# What you need to do
Leaving out all pictures, write down exactly the lines from the one containing "Open Zoom from the taskbar" through the last line of the material.

# Source records
————————
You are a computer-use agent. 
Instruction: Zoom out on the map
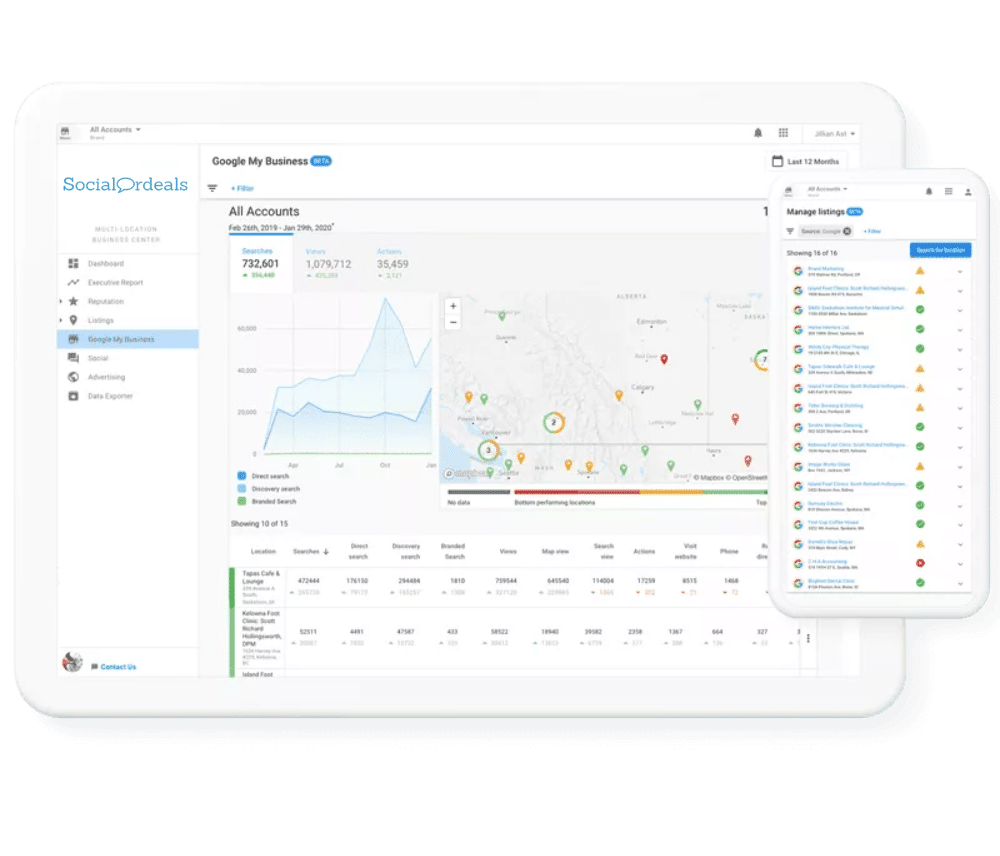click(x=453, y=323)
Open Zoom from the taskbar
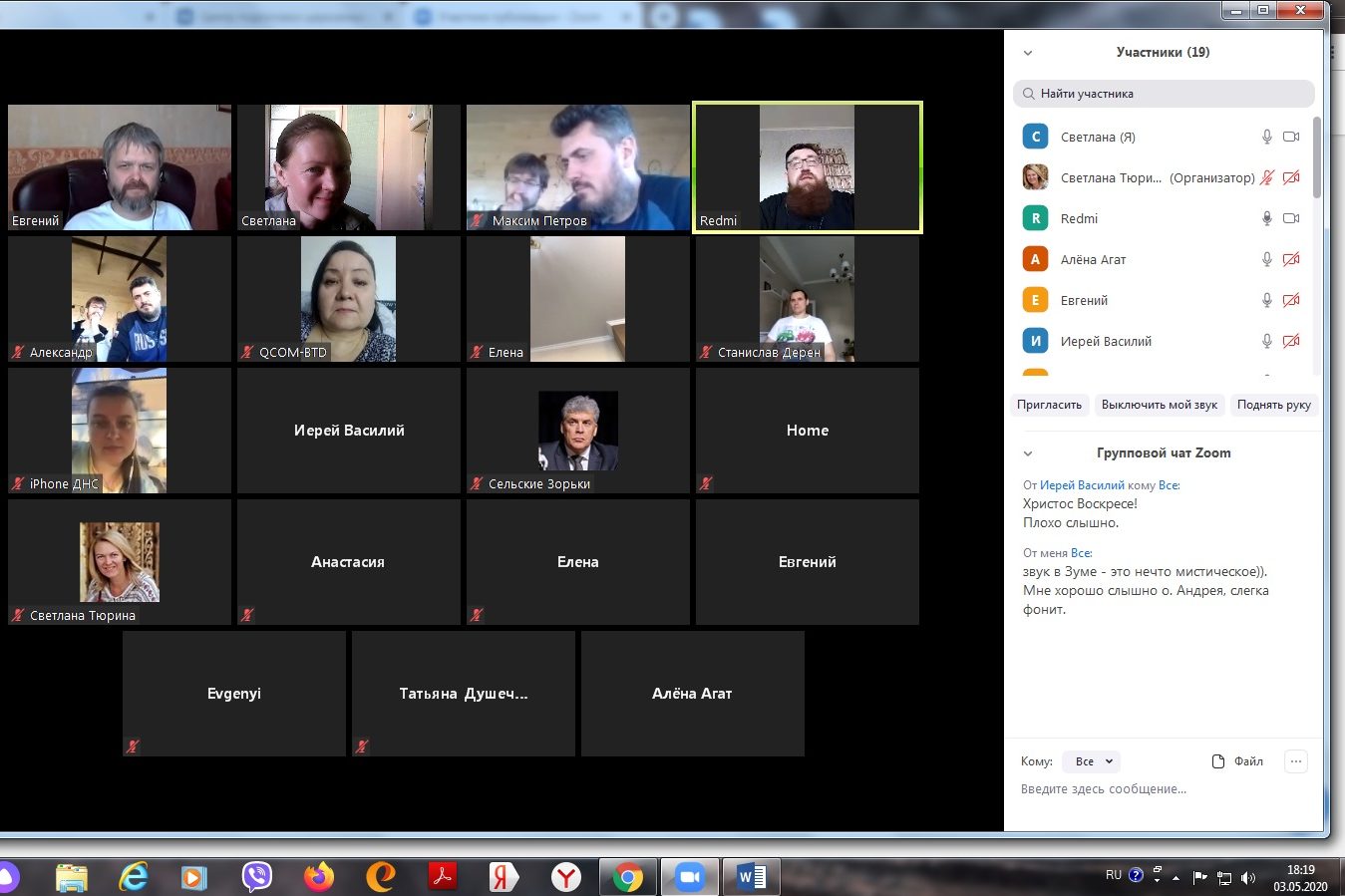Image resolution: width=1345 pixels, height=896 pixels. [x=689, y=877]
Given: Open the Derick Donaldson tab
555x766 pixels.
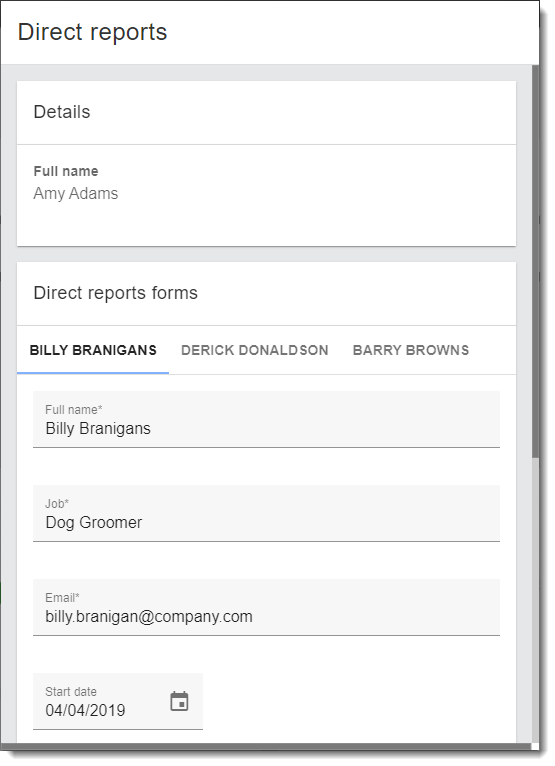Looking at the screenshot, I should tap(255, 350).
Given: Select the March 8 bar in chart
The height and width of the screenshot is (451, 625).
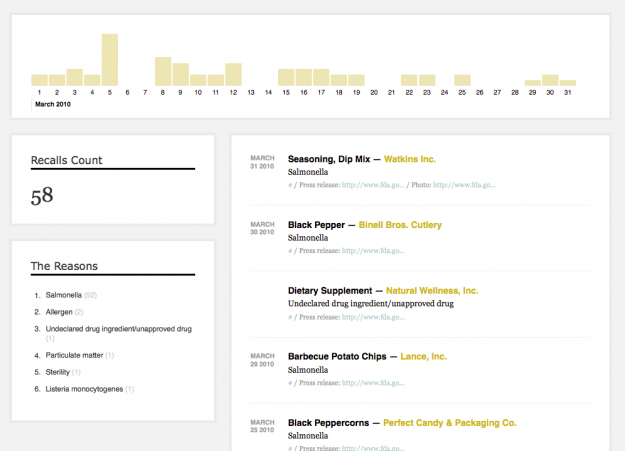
————————
# Exercise result
Open Zoom from the taskbar
Image resolution: width=1345 pixels, height=896 pixels. [x=689, y=877]
Given: Open the Derick Donaldson tab
555x766 pixels.
Looking at the screenshot, I should tap(255, 350).
Given: Select the March 8 bar in chart
The height and width of the screenshot is (451, 625).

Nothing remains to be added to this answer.